Vergleichsdaten der Militär-Datenbank waren fehlerhaft
18.2.2022, 13:53 (CET)
300 Prozent mehr Fehlgeburten, 200 Prozent mehr Krebsdiagnosen und eine Verzehnfachung von neurologischen Problemen im Jahr 2021: Zeigen medizinische Daten von Angehörigen des US-Militärs nun das tatsächliche Ausmaß der Nebenwirkungen von Corona-Impfungen? In den USA hat ein Anwalt mit einem Datensatz aus einer US-Militär-Datenbank für Aufsehen gesorgt. Aber was hat es mit den Zahlen auf sich?
Bewertung
Hier fehlt der Kontext. Die Schlussfolgerung, dass es einen signifikanten Anstieg von Krankheitsfällen unter Angehörigen des US-Militärs im vergangenen Jahr gegeben habe, ist aus fehlerhaften Daten entstanden. Die hohen Werte gehen auf eine Untererfassung in den Jahren 2016 bis 2020 zurück, wie ein Pentagon-Sprecher der Deutschen Presse-Agentur mitteilte.
Fakten
Experten und Expertinnen hätten nach dem Aufkommen der Bedenken über einen extremen Anstieg von Erkrankungen im Jahr 2021 eine «vollständige Überprüfung der in der Defense Medical Epidemiology Database (DMED) enthaltenen Daten durchgeführt und festgestellt, dass die Daten für die Jahre 2016-2020 nicht korrekt waren». Das teilte Charlie Dietz, Sprecher des US-Verteidigungsministeriums, auf eine schriftliche Anfrage des Faktencheck-Teams mit.
Die DMED stellt medizinische Daten übersichtlich und anonymisiert zur Verfügung, die in eine erste Datenbank (DMSS) eingespeist werden. Bei einem Abgleich der Datensätze fiel ein Fehler auf. Die Gesamtzahl der medizinischen Diagnosen in der DMED aus den Jahren 2016-2020 sei nur ein kleiner Teil der tatsächlichen medizinischen Diagnosen für diese Jahre gewesen, heißt es weiter. 2021 sei die Gesamtzahl der Diagnosen aber auf dem neuesten Stand gewesen.

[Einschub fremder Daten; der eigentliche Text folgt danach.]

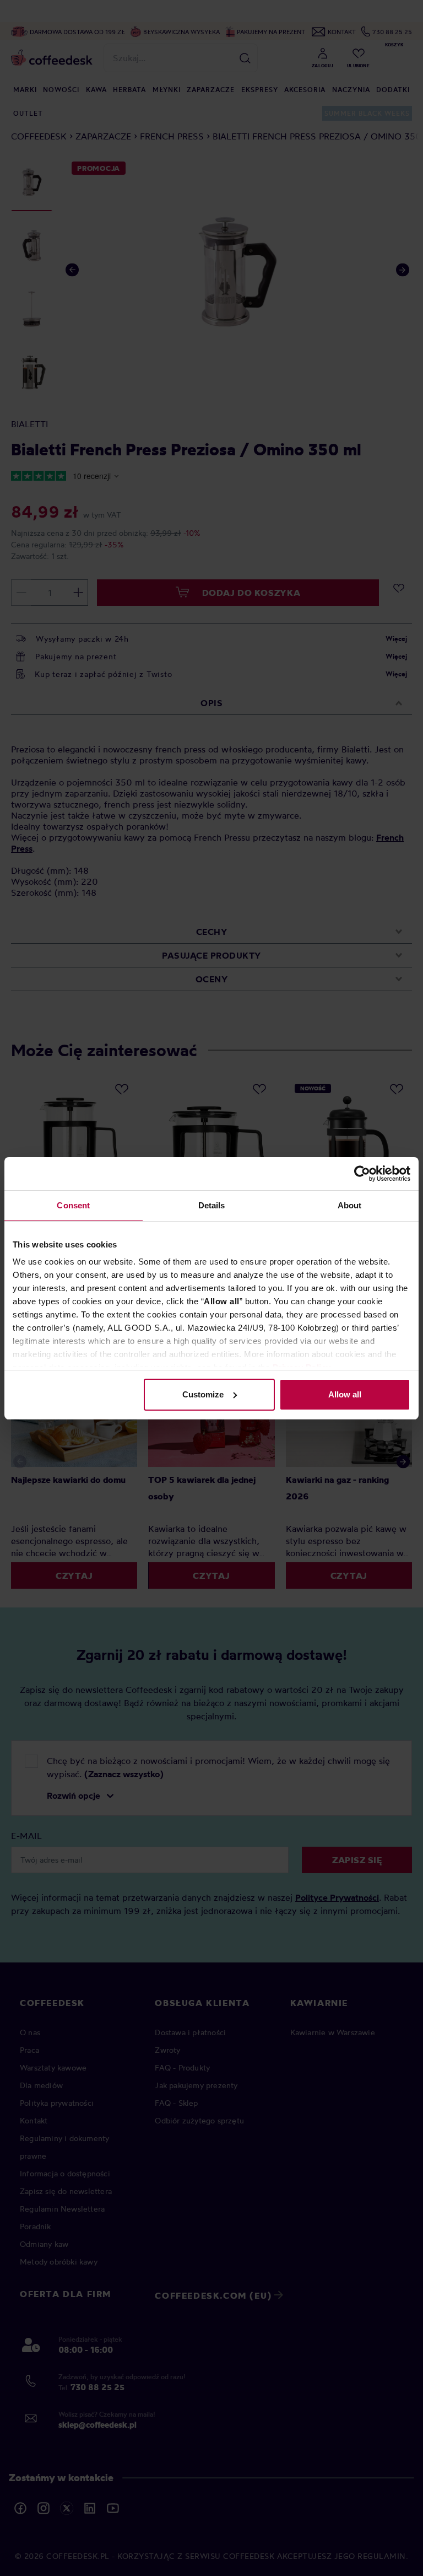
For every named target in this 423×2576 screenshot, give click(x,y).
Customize (203, 1394)
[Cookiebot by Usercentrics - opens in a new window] (362, 1173)
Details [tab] (211, 1205)
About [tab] (350, 1205)
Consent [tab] (73, 1205)
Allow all (344, 1394)
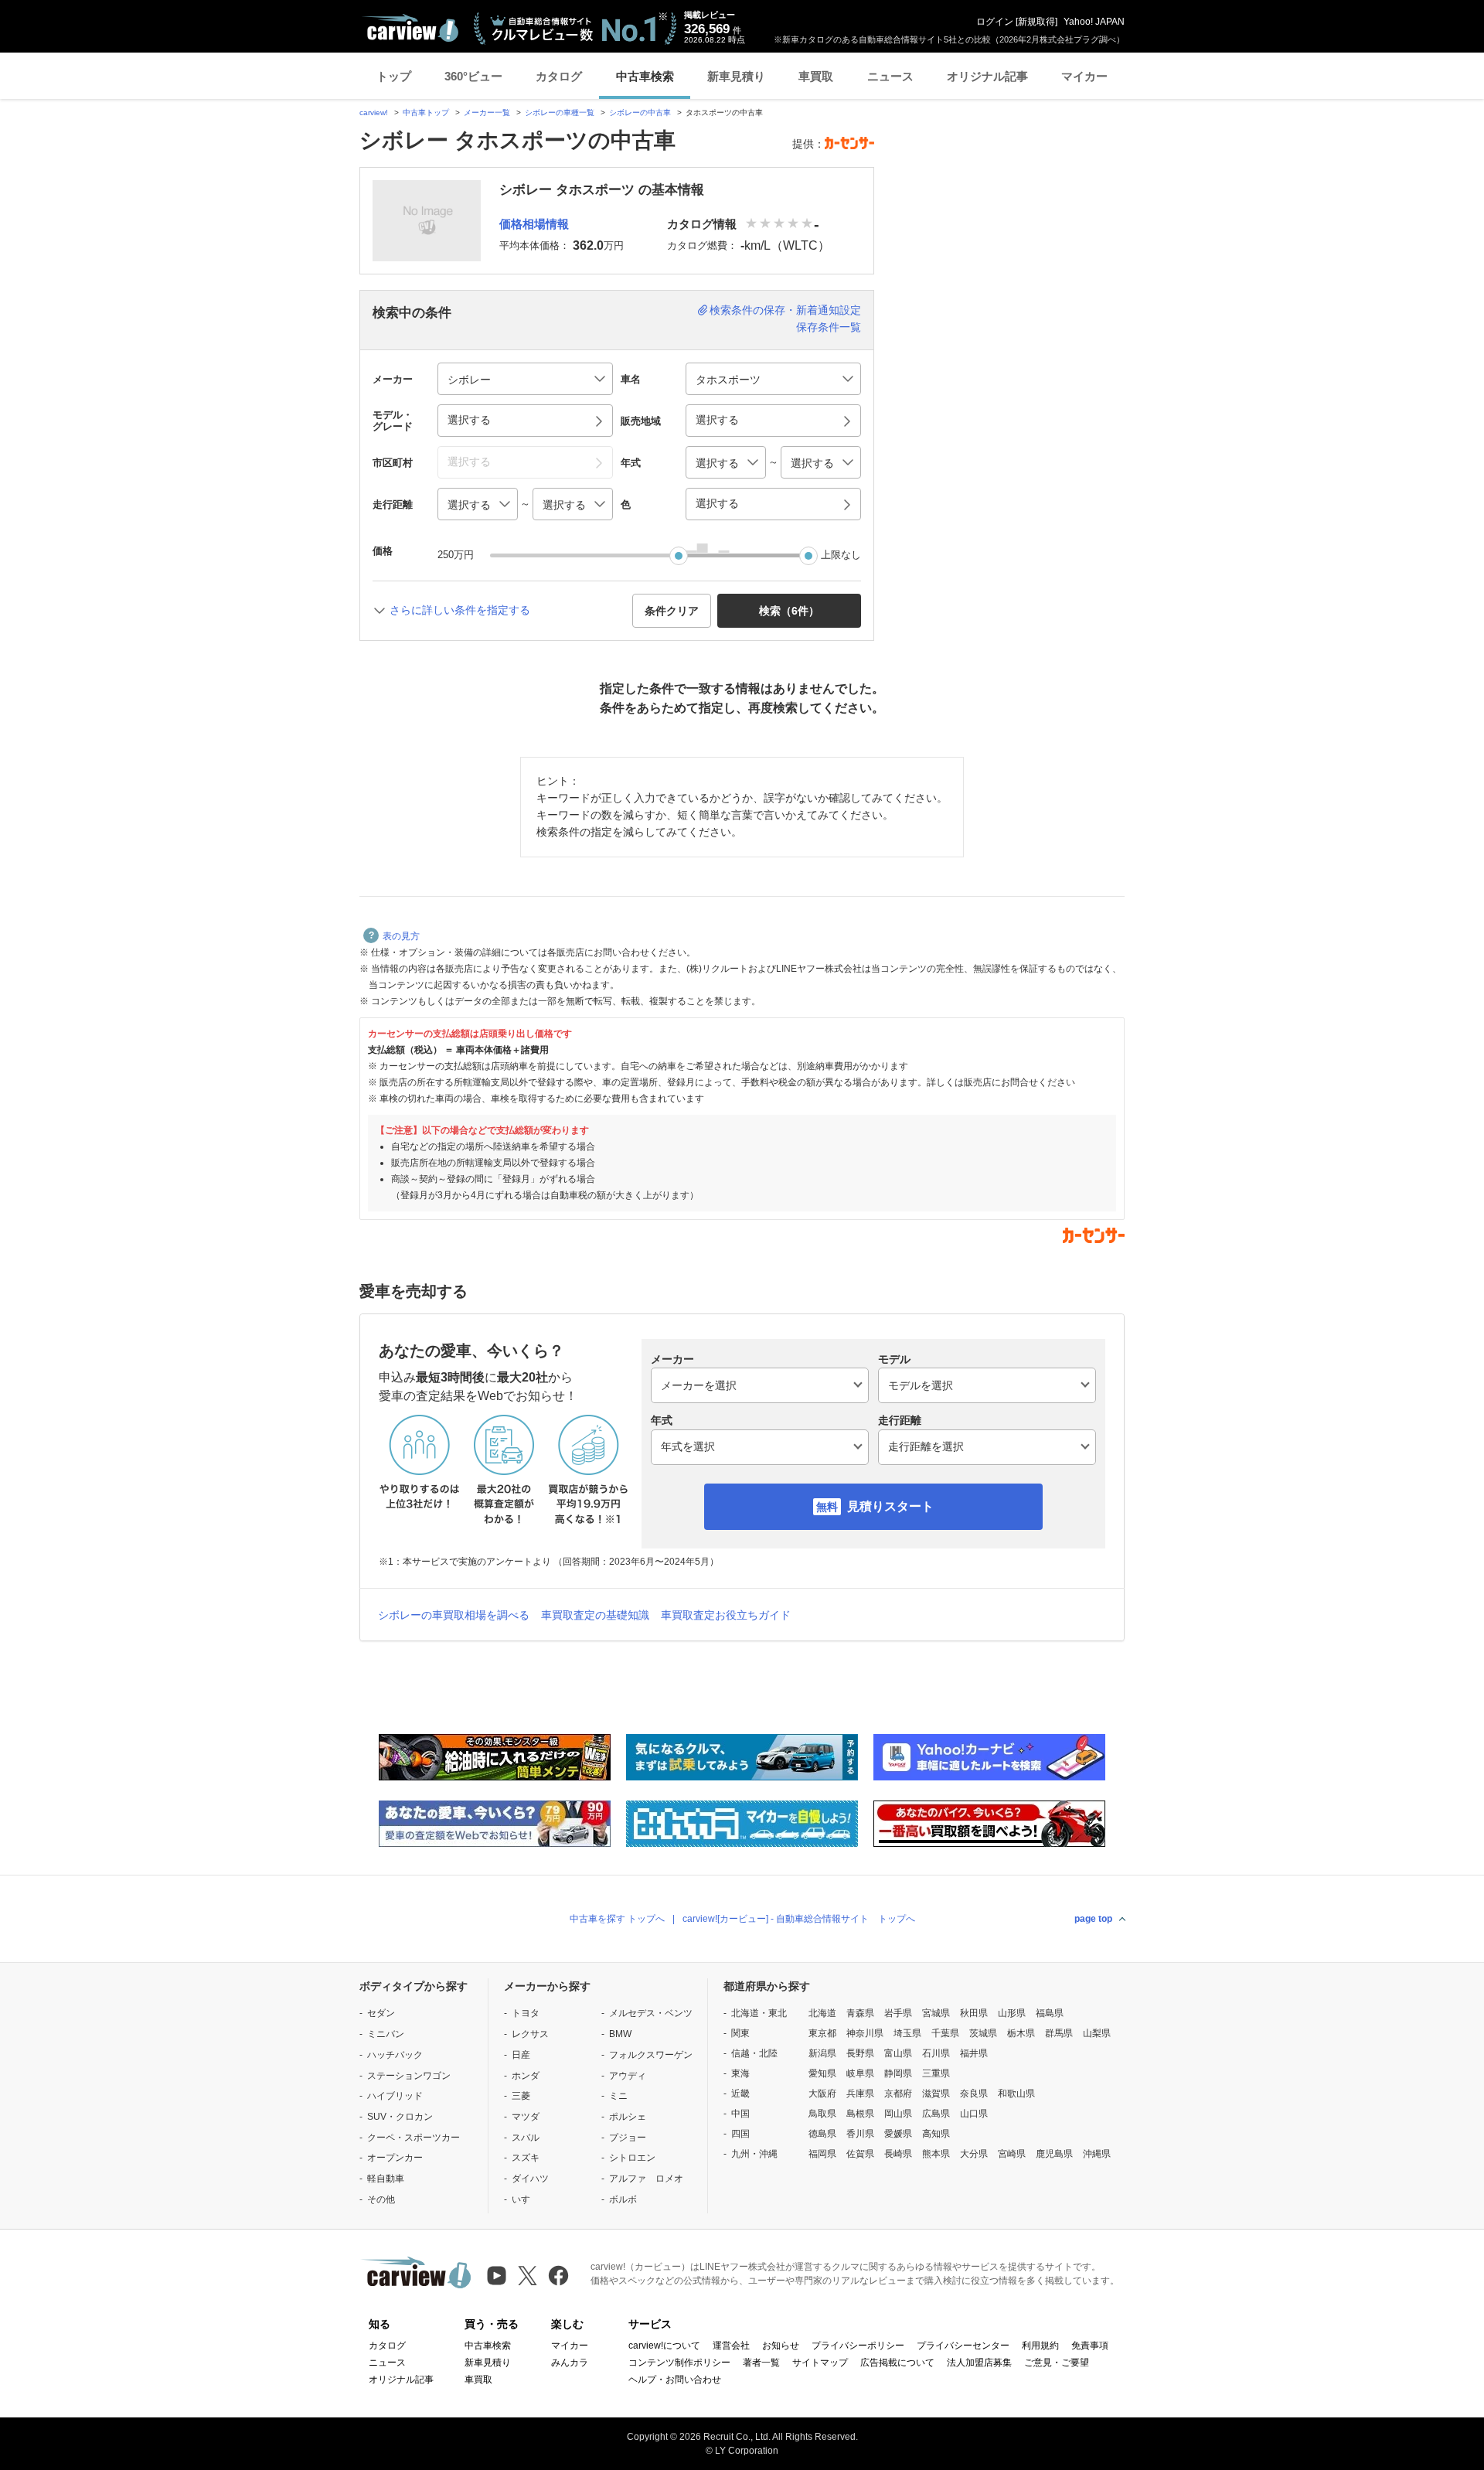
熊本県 (936, 2153)
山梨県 (1097, 2033)
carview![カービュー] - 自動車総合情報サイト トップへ (798, 1918)
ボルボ (623, 2199)
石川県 (936, 2053)
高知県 (936, 2133)
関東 (740, 2033)
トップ (393, 76)
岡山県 (898, 2113)
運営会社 (731, 2345)
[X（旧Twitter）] (527, 2275)
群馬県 (1059, 2033)
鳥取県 (822, 2113)
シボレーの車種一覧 (559, 112)
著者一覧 (761, 2362)
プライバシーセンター (963, 2345)
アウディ (627, 2075)
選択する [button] (469, 420)
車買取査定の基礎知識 (595, 1615)
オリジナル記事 (987, 76)
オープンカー (395, 2157)
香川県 (860, 2133)
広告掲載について (897, 2362)
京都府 (898, 2093)
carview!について (664, 2345)
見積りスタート (890, 1506)
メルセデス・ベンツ (651, 2013)
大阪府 (822, 2093)
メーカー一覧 (487, 112)
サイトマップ (820, 2362)
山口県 (974, 2113)
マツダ (525, 2116)
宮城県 (936, 2013)
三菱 (521, 2095)
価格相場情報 (534, 223)
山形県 (1012, 2013)
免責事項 (1089, 2345)
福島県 (1050, 2013)
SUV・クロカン (400, 2116)
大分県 (974, 2153)
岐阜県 (860, 2073)
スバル (525, 2137)
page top (1093, 1918)
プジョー (627, 2137)
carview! (373, 112)
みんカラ (569, 2362)
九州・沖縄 (754, 2153)
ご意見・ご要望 (1056, 2362)
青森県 (860, 2013)
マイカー (1084, 76)
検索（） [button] (789, 611)
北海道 (822, 2013)
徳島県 (822, 2133)
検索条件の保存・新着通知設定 (785, 310)
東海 (740, 2073)
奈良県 (974, 2093)
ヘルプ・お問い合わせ (674, 2379)
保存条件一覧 (828, 327)
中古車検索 (645, 76)
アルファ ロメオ (646, 2178)
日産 (521, 2054)
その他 (381, 2199)
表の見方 (401, 936)
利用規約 (1040, 2345)
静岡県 (898, 2073)
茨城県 (983, 2033)
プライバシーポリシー (858, 2345)
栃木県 (1021, 2033)
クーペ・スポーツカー (413, 2137)
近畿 (740, 2093)
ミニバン (385, 2034)
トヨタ (525, 2013)
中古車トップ (426, 112)
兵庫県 (860, 2093)
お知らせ (780, 2345)
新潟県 (822, 2053)
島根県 (860, 2113)
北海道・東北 (759, 2013)
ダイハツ (530, 2178)
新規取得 (1036, 21)
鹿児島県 (1054, 2153)
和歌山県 (1016, 2093)
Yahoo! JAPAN (1094, 21)
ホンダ (525, 2075)
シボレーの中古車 (640, 112)
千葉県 (945, 2033)
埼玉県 (907, 2033)
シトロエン (632, 2157)
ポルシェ (627, 2116)
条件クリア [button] (672, 611)
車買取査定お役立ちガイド (726, 1615)
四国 (740, 2133)
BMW (620, 2034)
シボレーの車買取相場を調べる (453, 1615)
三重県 (936, 2073)
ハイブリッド (395, 2095)
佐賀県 (860, 2153)
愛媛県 (898, 2133)
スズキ (525, 2157)
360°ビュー (473, 76)
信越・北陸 (754, 2053)
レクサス (530, 2034)
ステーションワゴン (409, 2075)
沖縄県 (1097, 2153)
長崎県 (898, 2153)
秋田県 (974, 2013)
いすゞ (525, 2199)
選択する (717, 503)
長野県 (860, 2053)
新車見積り (736, 76)
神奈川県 (864, 2033)
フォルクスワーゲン (651, 2054)
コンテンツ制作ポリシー (679, 2362)
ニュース (890, 76)
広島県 (936, 2113)
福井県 (974, 2053)
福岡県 (822, 2153)
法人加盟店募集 (979, 2362)
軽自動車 (385, 2178)
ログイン (994, 21)
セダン (381, 2013)
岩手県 (898, 2013)
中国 (740, 2113)
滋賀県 (936, 2093)
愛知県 (822, 2073)
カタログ (559, 76)
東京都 (822, 2033)
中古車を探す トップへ (617, 1918)
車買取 (815, 76)
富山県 (898, 2053)
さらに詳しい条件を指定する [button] (460, 610)
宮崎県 (1012, 2153)
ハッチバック (395, 2054)
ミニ (618, 2095)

«Der Vergleich von 2021 mit 2016-2020 ergab, dass die Zahl der medizinischen Diagnosen im Jahr 2021 aufgrund der zu wenig gemeldeten Daten für 2016-2020 deutlich höher war.» Daraufhin sei die Datenbank offline genommen worden, «um die Ursache für die Datenverfälschung zu ermitteln und zu beheben». Der Zugriff auf die DMED-Datenbank sei am 30. Januar 2022 wiederhergestellt worden, nachdem die Daten korrigiert worden waren.
Diese Daten sind für die Öffentlichkeit nicht frei zugänglich, sondern können etwa von Ärztinnen, Forschenden oder Militär-Angehörigen abgerufen werden. Der entsprechende Datensatz wurde einem Anwalt von drei Mitgliedern des US-Militärs zur Verfügung gestellt. In manchen Artikeln werden sie als «Whistleblower» bezeichnet. Normalerweise werden so Leute bezeichnet, die Hinweise auf bisher nicht bekannte Missstände etwa in Firmen geben.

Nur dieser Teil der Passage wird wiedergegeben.